Along with its in-concert recordings such as Live in New York from the Ritz Theatre on May 16, 1991—with “Don’t Cry” and “You Ain’t the First” featuring the late Shannon Hoon of Blind Melon on guest vocals—and a Live in Las Vegas taping from 1992 featuring GnR’s then-new guitarist Gilby Clarke and still-fresh new drummer Matt Sorum (later of The Cult), the box’s live quotient is high-caliber, guitar-tangling rock. In spots, they even sound like 1975-era Aerosmith. Plus, both live albums are available, too, as concert Blu-rays in the grand-scale box. These recordings alone are worth the price of admission.

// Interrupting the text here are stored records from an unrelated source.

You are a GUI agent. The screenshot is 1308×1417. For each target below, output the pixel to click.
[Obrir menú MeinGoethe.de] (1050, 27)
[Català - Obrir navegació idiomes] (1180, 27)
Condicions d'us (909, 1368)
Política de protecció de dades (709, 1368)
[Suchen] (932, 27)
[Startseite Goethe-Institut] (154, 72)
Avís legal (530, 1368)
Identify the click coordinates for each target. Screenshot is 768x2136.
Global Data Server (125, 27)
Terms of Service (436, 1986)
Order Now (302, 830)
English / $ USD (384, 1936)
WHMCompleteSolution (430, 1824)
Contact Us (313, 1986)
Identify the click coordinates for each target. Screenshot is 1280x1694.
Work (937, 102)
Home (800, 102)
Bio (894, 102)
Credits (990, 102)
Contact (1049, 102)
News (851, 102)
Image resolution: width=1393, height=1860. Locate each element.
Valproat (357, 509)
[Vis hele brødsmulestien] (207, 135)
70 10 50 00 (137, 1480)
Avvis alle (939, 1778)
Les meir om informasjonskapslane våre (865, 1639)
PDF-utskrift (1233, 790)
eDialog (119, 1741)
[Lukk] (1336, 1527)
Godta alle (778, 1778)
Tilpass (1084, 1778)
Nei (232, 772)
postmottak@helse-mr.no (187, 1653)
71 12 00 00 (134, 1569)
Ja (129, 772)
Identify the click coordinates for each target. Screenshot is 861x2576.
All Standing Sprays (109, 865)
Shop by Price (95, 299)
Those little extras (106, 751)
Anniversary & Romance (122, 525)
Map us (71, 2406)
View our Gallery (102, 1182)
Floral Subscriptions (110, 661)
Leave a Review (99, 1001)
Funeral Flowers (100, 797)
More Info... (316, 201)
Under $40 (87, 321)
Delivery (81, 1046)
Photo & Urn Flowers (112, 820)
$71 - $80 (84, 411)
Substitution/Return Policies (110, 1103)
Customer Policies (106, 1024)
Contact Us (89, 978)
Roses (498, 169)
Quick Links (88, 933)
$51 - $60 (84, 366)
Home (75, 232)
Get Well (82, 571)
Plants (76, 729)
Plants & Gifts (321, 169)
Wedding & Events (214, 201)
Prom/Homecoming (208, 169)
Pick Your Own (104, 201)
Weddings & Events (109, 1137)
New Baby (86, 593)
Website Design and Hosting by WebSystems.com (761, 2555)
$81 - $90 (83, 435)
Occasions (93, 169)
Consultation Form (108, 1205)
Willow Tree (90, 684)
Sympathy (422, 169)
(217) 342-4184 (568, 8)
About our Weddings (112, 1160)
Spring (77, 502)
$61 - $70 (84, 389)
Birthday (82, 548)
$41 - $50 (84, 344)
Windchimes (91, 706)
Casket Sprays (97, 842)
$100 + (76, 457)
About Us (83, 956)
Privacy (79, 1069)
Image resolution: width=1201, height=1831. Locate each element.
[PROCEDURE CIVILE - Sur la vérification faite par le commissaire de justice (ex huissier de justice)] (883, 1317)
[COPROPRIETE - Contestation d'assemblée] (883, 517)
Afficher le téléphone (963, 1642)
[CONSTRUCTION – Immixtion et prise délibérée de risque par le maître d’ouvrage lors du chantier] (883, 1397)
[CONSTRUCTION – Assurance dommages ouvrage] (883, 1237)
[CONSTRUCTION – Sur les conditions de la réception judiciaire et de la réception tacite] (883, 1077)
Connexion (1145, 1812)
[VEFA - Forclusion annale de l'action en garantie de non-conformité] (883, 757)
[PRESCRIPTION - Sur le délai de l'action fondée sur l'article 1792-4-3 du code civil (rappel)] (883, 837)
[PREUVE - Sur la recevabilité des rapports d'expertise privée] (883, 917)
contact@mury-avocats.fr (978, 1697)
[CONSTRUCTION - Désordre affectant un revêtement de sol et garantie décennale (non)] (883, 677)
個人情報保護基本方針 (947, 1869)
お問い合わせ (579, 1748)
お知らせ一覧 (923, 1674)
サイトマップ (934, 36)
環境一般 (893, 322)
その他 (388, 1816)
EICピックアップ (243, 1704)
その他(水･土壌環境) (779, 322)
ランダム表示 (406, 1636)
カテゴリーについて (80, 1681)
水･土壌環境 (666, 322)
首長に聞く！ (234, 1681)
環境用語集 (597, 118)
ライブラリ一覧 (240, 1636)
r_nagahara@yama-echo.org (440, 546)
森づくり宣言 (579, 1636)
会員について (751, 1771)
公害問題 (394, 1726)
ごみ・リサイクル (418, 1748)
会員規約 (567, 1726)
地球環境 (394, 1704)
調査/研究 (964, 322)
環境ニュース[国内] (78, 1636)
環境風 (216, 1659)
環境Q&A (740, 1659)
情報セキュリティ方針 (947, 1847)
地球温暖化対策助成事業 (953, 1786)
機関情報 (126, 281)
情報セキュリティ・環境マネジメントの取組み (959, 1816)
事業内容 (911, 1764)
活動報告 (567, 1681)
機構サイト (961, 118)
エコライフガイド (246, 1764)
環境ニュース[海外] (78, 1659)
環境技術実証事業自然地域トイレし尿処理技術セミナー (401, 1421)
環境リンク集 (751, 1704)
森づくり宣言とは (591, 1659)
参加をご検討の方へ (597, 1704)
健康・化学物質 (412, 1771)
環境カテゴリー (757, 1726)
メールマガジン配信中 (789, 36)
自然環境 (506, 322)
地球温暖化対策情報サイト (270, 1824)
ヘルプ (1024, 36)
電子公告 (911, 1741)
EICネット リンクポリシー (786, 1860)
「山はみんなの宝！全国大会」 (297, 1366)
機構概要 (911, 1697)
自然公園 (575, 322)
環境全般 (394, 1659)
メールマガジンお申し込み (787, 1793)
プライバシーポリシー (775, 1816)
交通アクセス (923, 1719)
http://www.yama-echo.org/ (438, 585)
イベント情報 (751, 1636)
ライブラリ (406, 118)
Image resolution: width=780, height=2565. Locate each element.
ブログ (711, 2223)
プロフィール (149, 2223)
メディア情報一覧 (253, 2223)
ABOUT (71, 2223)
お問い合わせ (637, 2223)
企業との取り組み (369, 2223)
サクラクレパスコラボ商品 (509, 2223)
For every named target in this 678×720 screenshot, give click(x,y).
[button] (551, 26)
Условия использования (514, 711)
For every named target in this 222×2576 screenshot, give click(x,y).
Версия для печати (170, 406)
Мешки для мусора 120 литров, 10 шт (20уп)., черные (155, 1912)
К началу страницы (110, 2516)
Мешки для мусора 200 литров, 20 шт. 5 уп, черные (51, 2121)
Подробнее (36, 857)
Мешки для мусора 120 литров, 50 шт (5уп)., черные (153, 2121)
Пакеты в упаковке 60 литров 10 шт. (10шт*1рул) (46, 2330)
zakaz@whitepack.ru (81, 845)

Hoon—who also sang backing vox on the sheer bombast of “Live and Let Die” and the hillbilly power ballad “November Rain”—is not the only guest on either of the UYIs, as Hanoi Rocks hair-band staple Michael Monroe plays harmonica and saxophone on “Bad Obsession,” Alice Cooper does the co-lead vocals on the spook-house “The Garden,” and that latter track’s songwriter, the late Aaron West Arkeen (who co-wrote many a G’n’R track), appears here playing acoustic guitar. Yet the star of the show—beyond new drummer Sorum’s sense of swing and playfulness—is the mega-propulsion in which the core band plowed through the excesses of both Use Your Illusions.

Along with a version of “November Rain” now given a 50-piece orchestra arrangement by composer-conductor Christopher Lennertz, Bob Dylan’s elegiac “Knocking on Heaven’s Door” sounds slicker than ever. Original co-founder Izzy Stradlin holds his own through lead vocals on “Dust n’ Bones” and “Double Talkin’ Jive”—flamenco-inspired guitar solo and all. And the freshness of hearing Axl Rose and Izzy battling and cackling it out in hip-shaking, vocal-trembling reverie on back-to-back blazers “Pretty Tied Up (The Perils of Rock n’ Roll Decadence)” and “Locomotive (Complicity),” on “Get in the Ring,” and especially on a cut-and-bruising “Civil War”...yeah, get the 12 pack. Totally worth it.